– Ну нет, с ним все в порядке, – сказал Тони. – Он, как всегда, лучше всех, но, конечно, в таком виде он долго не продержится.
– Может быть, вам стоило бы выбраться из Монтаны еще куда-нибудь, – посоветовал Чик Тони, который ерзал на месте, терзаемый какими-то сомнениями и не замечая, как пепел его сигары сыплется в тарелку с остывающими спагетти. – Давай-ка прикинем, где бы вы могли начать заново. Может быть, в Колорадо, там тоже много шахтерских городков? Что скажешь на это?
– Ха! – фыркнул Тони. – В шахтерских городках штата Колорадо больше не осталось ни одной живой души!
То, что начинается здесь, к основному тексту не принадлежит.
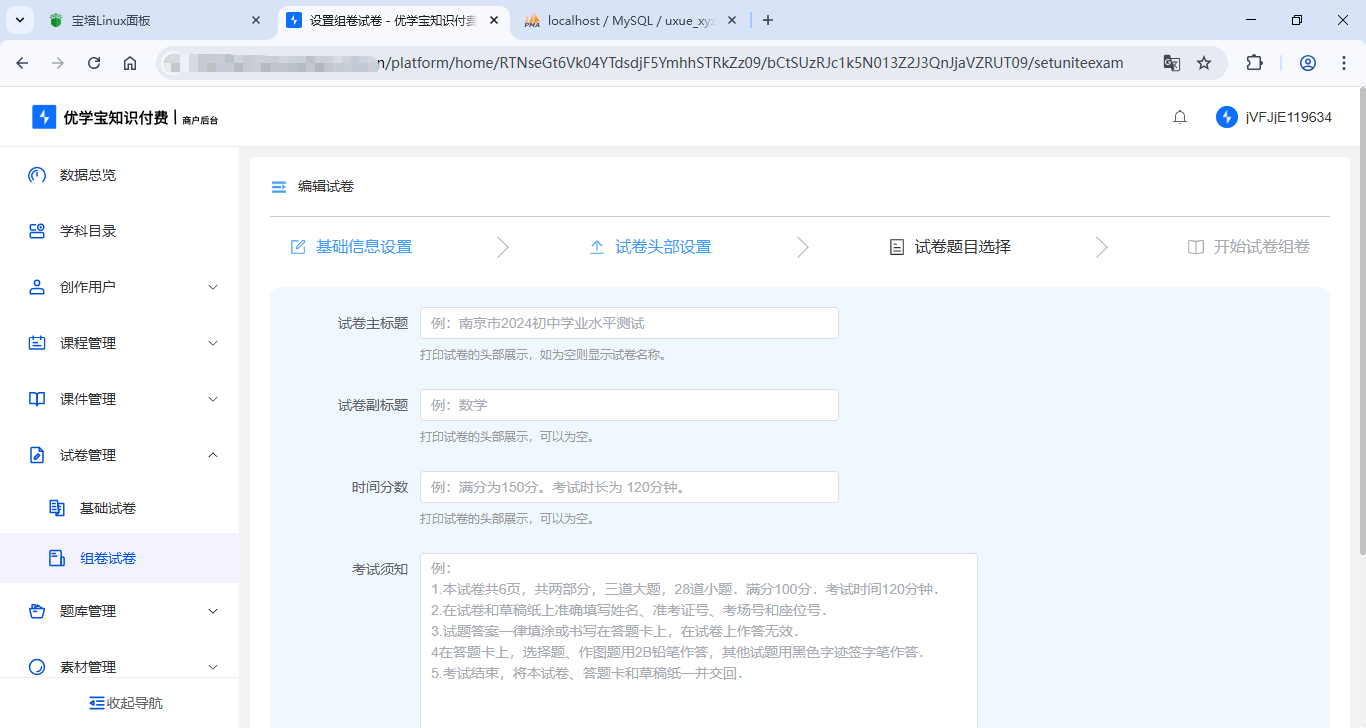
Task: Collapse the 试卷管理 section
Action: (x=211, y=455)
К тому же это слишком далеко от дома.
– А что скажешь о Калифорнии – тем более что Мэй-Анна сейчас где-то там? – спросила я.
– Глупее и не придумать: из огня да в полымя! – ответил Тони.
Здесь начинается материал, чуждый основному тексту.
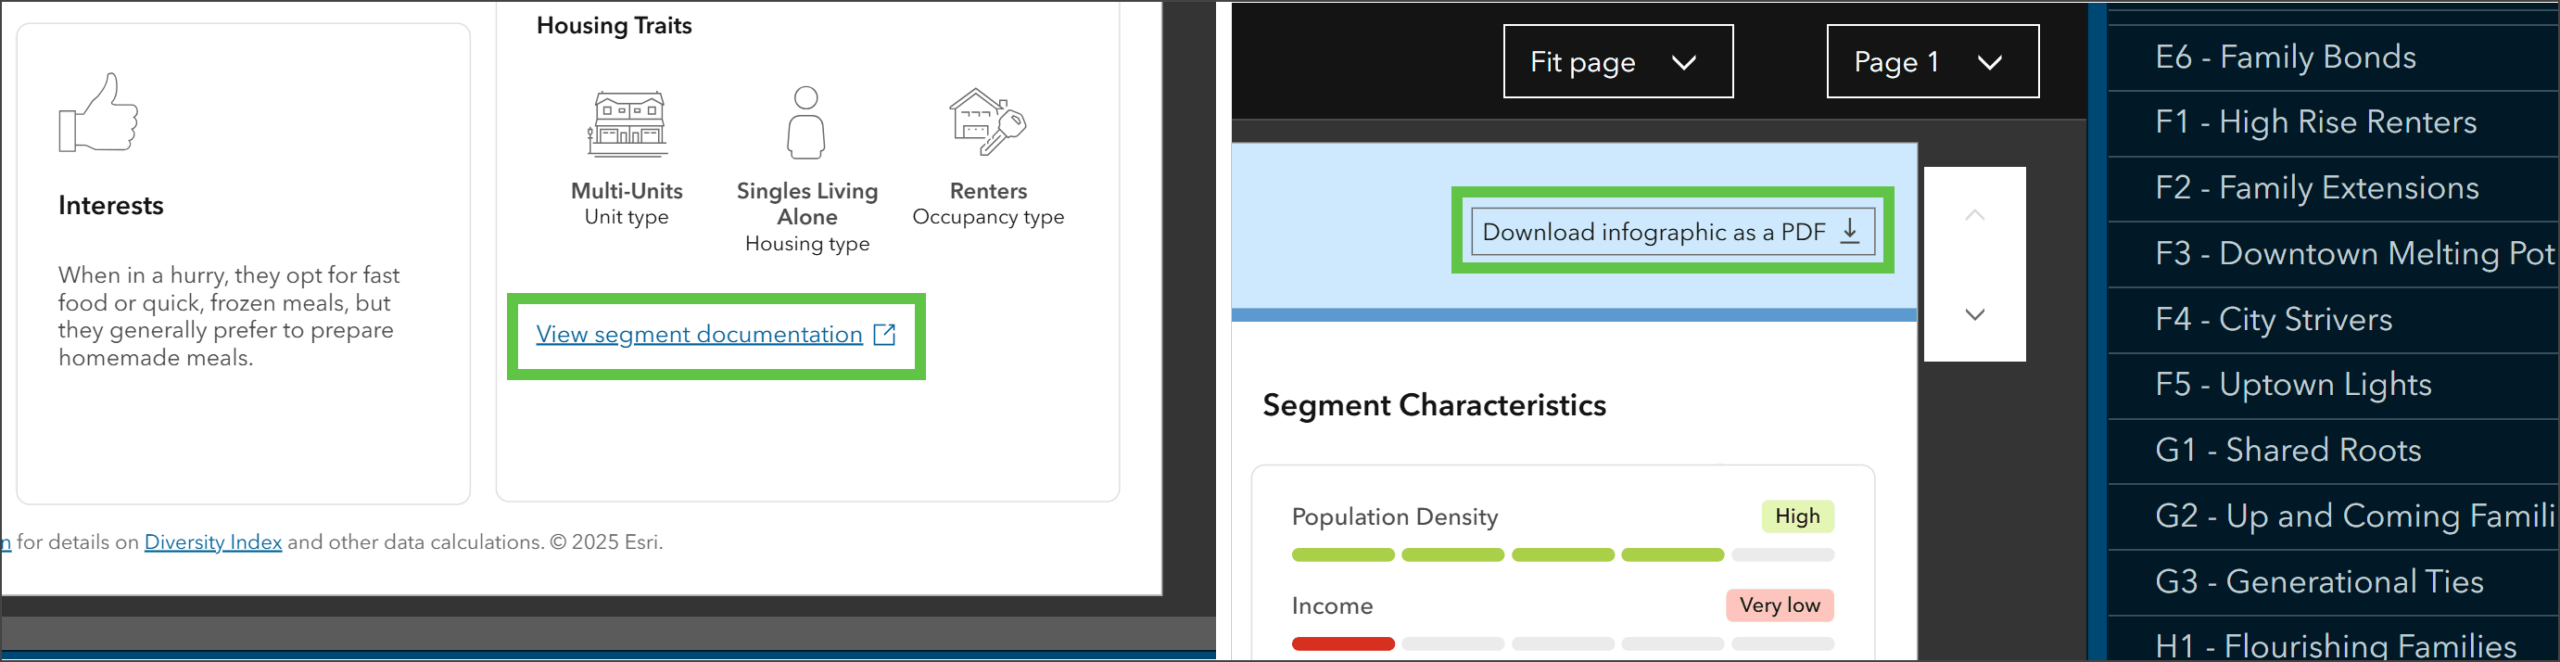The height and width of the screenshot is (662, 2560).
Task: Open the Fit page dropdown
Action: [1617, 62]
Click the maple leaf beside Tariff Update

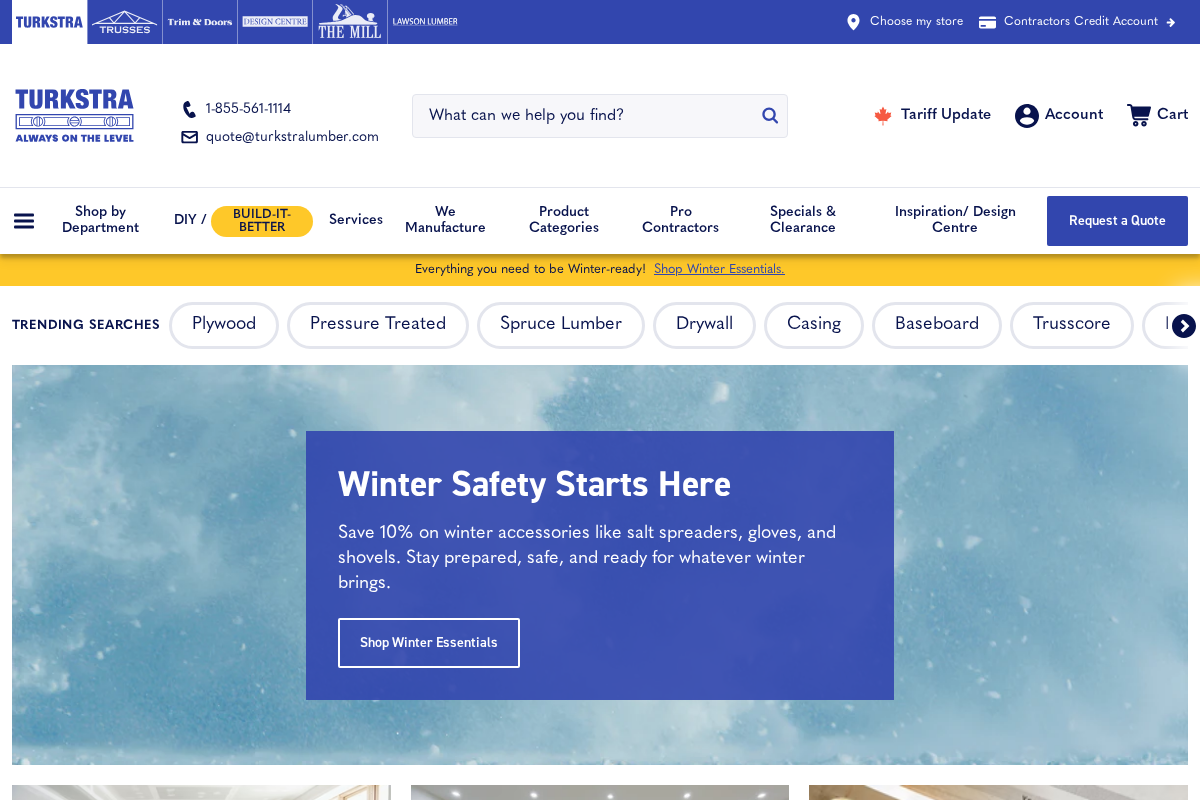point(884,114)
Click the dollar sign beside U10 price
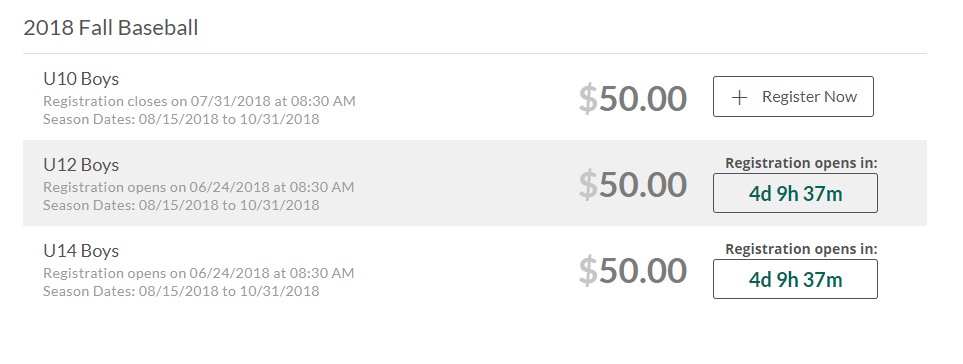 tap(588, 99)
Его слова не пришлись Пинку по нраву.
– Послушай, Тони, попридержал бы ты язык! С Виппи Берд ты говоришь другим тоном, – сказал он.
– Извини, Эффа Коммандер, я не хотел тебя обидеть, знаю, ты хотела помочь. Пойми, сейчас вся карьера Бастера рушится на корню и летит в тартарары.
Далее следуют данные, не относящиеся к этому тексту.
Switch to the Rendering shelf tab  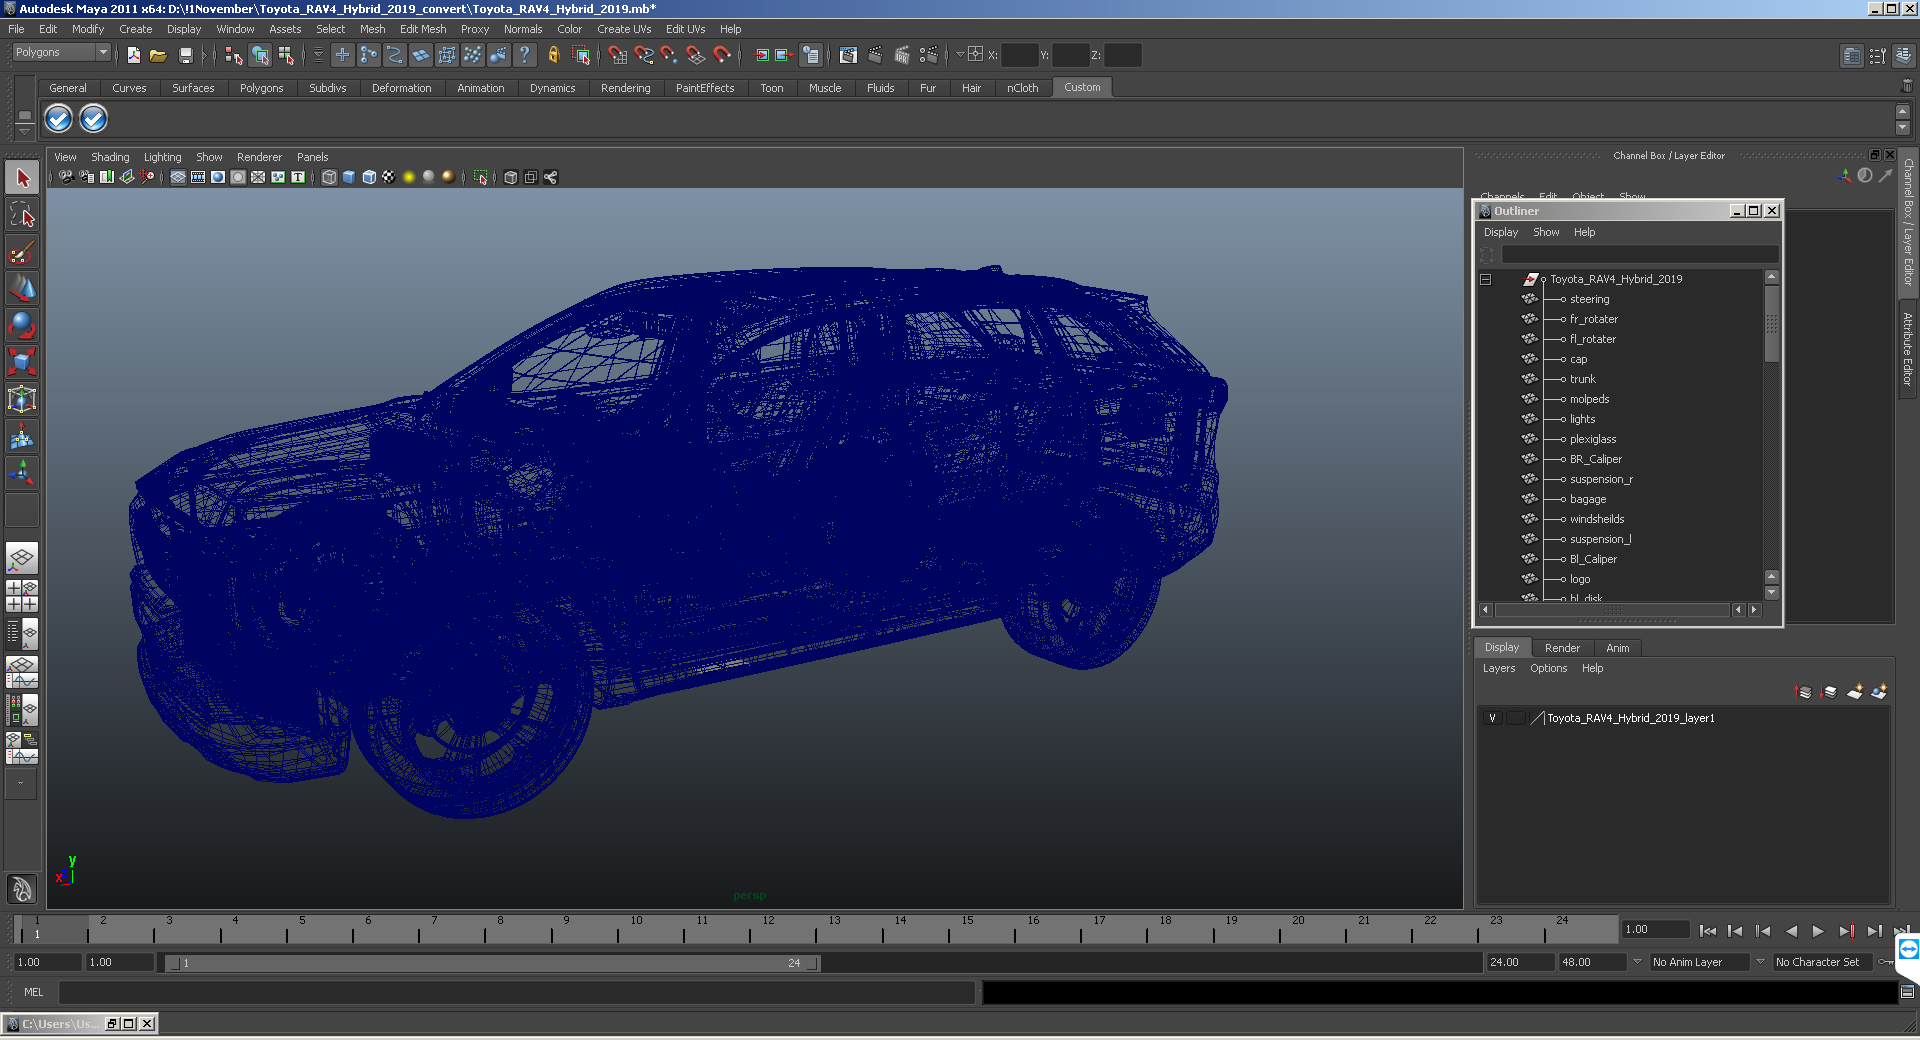point(625,88)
И бьюсь об заклад, он подумал, но не сказал, что вместе с ней летит в тартарары и его собственная карьера.
– Ну так возьми его, и езжайте туда, где в земле поменьше бездонных дыр! Ну хоть в Нью-Йорк, – сказала я.
Он посмотрел на меня, задумчиво воткнул дымящуюся сигару в кучку нетронутых спагетти и вполголоса произнес:
– Что ж, очень даже может быть.
Бастеру не дали много времени на размышления. Когда он появился в кафе, Тони уже сиял от восторга и объявил ему, что пора им уже кончать размениваться на мелочовку, когда их ждут великие дела.
– Э-хей, Кид Миднайт, нас зовут огни большого города! – воскликнул Тони. – Жизнь продолжается, и нам пора в дорогу! У тебя будут бои в Нью-Йорке и Чикаго и вообще во всех больших городах, а когда ты в следующий раз вернешься сюда, то возглавишь наш ежегодный парад.
– Да нет, – покачал Бастер головой. – Я только что был у Баджера, им как раз нужны люди на шахту.
Худшего придумать он просто не мог, и эти слова заставили нас остро почувствовать собственное ничтожество, ибо вернуться на шахту означало окончательно сдаться.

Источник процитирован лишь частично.